#### Problem details:
The whole listing needs to be returned exactly as it appears.

#### Dataset entries:
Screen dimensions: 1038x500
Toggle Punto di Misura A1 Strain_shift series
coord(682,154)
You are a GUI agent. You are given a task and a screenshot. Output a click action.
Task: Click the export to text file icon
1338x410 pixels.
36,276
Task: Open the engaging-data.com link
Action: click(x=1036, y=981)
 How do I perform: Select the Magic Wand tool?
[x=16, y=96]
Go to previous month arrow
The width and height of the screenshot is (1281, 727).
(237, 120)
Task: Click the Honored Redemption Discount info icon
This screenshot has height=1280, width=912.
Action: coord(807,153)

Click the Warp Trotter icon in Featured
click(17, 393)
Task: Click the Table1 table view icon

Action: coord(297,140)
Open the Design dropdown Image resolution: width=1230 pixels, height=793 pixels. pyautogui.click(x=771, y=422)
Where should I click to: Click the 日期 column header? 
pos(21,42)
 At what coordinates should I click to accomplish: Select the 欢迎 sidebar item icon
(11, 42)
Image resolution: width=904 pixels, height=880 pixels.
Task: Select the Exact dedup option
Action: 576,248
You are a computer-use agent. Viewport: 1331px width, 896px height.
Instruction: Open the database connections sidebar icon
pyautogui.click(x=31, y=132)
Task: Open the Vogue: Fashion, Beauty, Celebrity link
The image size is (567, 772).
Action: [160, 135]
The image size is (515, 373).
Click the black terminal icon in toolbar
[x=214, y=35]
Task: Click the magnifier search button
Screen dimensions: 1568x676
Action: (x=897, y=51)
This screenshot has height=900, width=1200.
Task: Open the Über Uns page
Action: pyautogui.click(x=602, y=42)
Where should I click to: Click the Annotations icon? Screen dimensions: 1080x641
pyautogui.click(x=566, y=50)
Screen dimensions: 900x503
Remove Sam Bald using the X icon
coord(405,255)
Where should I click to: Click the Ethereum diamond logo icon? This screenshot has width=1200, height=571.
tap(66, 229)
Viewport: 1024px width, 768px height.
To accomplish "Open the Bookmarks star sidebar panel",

#### Reply:
Screen dimensions: 1038x500
Toggle Punto di Misura A1 Strain_shift series
coord(682,154)
You are a GUI agent. You are given a task and a screenshot. Output a click action.
Task: Click the export to text file icon
1338x410 pixels.
36,276
Task: Open the engaging-data.com link
Action: click(x=1036, y=981)
 How do I perform: Select the Magic Wand tool?
[x=16, y=96]
Go to previous month arrow
The width and height of the screenshot is (1281, 727).
(237, 120)
Task: Click the Honored Redemption Discount info icon
This screenshot has height=1280, width=912.
Action: coord(807,153)

Click the Warp Trotter icon in Featured
click(17, 393)
Task: Click the Table1 table view icon

Action: coord(297,140)
Open the Design dropdown Image resolution: width=1230 pixels, height=793 pixels. pyautogui.click(x=771, y=422)
Where should I click to: Click the 日期 column header? 
pos(21,42)
 At what coordinates should I click to accomplish: Select the 欢迎 sidebar item icon
(11, 42)
Image resolution: width=904 pixels, height=880 pixels.
Task: Select the Exact dedup option
Action: 576,248
You are a computer-use agent. Viewport: 1331px width, 896px height.
Instruction: Open the database connections sidebar icon
pyautogui.click(x=31, y=132)
Task: Open the Vogue: Fashion, Beauty, Celebrity link
The image size is (567, 772).
Action: [160, 135]
The image size is (515, 373).
Click the black terminal icon in toolbar
[x=214, y=35]
Task: Click the magnifier search button
Screen dimensions: 1568x676
Action: (x=897, y=51)
This screenshot has height=900, width=1200.
Task: Open the Über Uns page
Action: pyautogui.click(x=602, y=42)
Where should I click to: Click the Annotations icon? Screen dimensions: 1080x641
pyautogui.click(x=566, y=50)
Screen dimensions: 900x503
Remove Sam Bald using the X icon
coord(405,255)
Where should I click to: Click the Ethereum diamond logo icon? This screenshot has width=1200, height=571.
tap(66, 229)
Viewport: 1024px width, 768px height.
To accomplish "Open the Bookmarks star sidebar panel",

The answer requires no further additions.